C’est une épine vieille de plus de trois décennies qui vient d’être retirée du pied des habitants du 6e arrondissement de Libreville.
Depuis 1994, un bras de fer juridique opposait Monsieur Serge Esnault, détenteur d’un titre foncier en bonne et due forme à Nzeng-Ayong, à plusieurs dizaines de familles installées illégalement sur sa propriété.
Sous l’égide du ministre du Logement, Mays Mouissi, un protocole d’accord historique a été signé pour ramener la paix sociale, grâce à une solution de compensation inédite.

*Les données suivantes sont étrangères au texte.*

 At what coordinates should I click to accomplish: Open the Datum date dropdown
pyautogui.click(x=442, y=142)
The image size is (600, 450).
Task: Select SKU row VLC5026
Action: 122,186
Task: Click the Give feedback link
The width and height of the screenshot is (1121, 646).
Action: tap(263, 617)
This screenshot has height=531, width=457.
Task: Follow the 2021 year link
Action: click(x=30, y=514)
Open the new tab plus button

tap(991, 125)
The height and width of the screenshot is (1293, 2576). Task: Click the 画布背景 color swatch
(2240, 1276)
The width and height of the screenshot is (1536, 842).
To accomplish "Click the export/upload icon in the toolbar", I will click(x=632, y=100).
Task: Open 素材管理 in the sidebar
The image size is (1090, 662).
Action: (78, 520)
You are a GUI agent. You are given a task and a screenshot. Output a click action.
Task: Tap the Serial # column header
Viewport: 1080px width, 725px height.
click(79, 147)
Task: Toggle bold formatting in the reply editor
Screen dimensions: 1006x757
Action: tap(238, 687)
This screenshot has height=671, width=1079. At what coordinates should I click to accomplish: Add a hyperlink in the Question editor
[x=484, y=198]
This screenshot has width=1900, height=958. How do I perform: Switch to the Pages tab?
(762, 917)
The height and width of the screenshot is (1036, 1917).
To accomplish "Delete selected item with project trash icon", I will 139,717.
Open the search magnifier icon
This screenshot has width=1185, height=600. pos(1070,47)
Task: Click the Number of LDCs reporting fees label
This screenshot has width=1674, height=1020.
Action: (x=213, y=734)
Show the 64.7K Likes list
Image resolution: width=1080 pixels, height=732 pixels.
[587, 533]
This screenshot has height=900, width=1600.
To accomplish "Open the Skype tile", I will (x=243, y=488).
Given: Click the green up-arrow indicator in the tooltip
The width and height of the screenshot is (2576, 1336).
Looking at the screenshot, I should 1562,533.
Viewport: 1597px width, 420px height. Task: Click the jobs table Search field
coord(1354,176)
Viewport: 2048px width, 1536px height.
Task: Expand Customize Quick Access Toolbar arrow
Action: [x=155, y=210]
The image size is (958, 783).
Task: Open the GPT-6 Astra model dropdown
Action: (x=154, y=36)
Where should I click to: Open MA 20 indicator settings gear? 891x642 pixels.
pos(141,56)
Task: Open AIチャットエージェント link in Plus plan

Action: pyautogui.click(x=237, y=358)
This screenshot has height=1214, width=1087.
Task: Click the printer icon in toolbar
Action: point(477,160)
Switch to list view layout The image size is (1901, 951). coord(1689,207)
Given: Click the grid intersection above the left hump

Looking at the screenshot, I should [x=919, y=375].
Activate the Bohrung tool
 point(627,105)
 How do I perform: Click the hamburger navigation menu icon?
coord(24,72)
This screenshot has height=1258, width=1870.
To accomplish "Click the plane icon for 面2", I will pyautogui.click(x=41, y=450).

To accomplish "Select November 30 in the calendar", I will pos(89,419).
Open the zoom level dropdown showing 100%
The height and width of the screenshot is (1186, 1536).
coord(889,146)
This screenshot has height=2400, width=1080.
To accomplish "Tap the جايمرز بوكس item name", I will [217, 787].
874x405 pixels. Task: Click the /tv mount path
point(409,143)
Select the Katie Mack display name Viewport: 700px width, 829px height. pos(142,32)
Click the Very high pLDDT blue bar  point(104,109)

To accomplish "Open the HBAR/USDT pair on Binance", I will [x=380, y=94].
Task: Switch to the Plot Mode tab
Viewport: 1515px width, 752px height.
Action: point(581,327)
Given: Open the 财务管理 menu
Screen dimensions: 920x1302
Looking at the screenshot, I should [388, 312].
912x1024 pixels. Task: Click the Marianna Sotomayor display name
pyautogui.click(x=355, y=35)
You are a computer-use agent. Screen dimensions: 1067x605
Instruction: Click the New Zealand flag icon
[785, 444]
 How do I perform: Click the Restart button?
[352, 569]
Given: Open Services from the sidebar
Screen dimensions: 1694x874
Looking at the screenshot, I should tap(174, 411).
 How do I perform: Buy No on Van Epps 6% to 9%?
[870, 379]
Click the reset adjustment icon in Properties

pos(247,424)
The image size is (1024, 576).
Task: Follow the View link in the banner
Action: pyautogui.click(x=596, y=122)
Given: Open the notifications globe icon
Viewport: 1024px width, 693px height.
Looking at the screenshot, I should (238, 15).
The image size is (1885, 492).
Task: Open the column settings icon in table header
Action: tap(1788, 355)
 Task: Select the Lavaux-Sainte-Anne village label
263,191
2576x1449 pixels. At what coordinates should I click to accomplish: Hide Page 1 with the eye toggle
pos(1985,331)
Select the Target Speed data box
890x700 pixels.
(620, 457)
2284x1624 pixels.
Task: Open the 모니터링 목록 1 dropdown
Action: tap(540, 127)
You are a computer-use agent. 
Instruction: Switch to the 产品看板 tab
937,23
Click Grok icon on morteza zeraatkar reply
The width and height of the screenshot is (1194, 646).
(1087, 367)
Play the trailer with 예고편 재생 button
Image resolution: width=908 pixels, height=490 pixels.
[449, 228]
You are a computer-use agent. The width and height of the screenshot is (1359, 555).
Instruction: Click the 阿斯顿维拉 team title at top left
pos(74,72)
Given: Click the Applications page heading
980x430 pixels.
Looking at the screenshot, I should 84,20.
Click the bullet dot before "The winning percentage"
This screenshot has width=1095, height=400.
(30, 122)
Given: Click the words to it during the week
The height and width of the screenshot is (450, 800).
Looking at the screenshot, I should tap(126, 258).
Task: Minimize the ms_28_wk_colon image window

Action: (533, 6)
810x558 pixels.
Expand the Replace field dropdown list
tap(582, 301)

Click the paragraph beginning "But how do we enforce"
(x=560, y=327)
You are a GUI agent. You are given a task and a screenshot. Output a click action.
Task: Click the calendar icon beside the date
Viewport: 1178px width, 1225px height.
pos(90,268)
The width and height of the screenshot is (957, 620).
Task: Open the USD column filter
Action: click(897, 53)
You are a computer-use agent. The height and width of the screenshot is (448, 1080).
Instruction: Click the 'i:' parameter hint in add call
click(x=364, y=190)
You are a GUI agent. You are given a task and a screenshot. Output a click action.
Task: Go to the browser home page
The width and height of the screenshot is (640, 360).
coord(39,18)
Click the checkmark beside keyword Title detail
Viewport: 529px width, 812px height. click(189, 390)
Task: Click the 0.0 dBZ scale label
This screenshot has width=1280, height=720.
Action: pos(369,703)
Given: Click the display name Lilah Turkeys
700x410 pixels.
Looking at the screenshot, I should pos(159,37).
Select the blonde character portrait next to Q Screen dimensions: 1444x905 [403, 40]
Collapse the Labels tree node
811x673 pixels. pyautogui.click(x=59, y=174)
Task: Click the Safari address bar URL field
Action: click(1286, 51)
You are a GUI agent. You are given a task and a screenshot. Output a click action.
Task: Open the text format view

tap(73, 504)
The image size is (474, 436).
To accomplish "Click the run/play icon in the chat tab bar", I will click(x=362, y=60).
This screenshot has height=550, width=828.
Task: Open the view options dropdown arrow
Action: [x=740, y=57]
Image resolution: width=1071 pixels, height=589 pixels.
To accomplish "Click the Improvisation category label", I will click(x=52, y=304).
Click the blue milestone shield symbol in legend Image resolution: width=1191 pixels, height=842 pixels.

Une compensation de 3 à 4 hectares pour le propriétaire
Pour débloquer la situation, l’État a joué la carte de l’échange foncier. Dans le document signé par les différentes parties, Serge Esnault accepte de renoncer définitivement aux procédures d’expulsion et cède à l’État la portion de son terrain actuellement occupée par les familles.

En contrepartie de cet, le propriétaire ne sera pas lésé. Selon nos informations, l’État s’est engagé à lui attribuer une parcelle de compensation équivalente à la superficie perdue, estimée entre 3 et 4 hectares.
Une opération qui permet de rétablir Monsieur Esnault dans ses droits tout en évitant un drame humanitaire.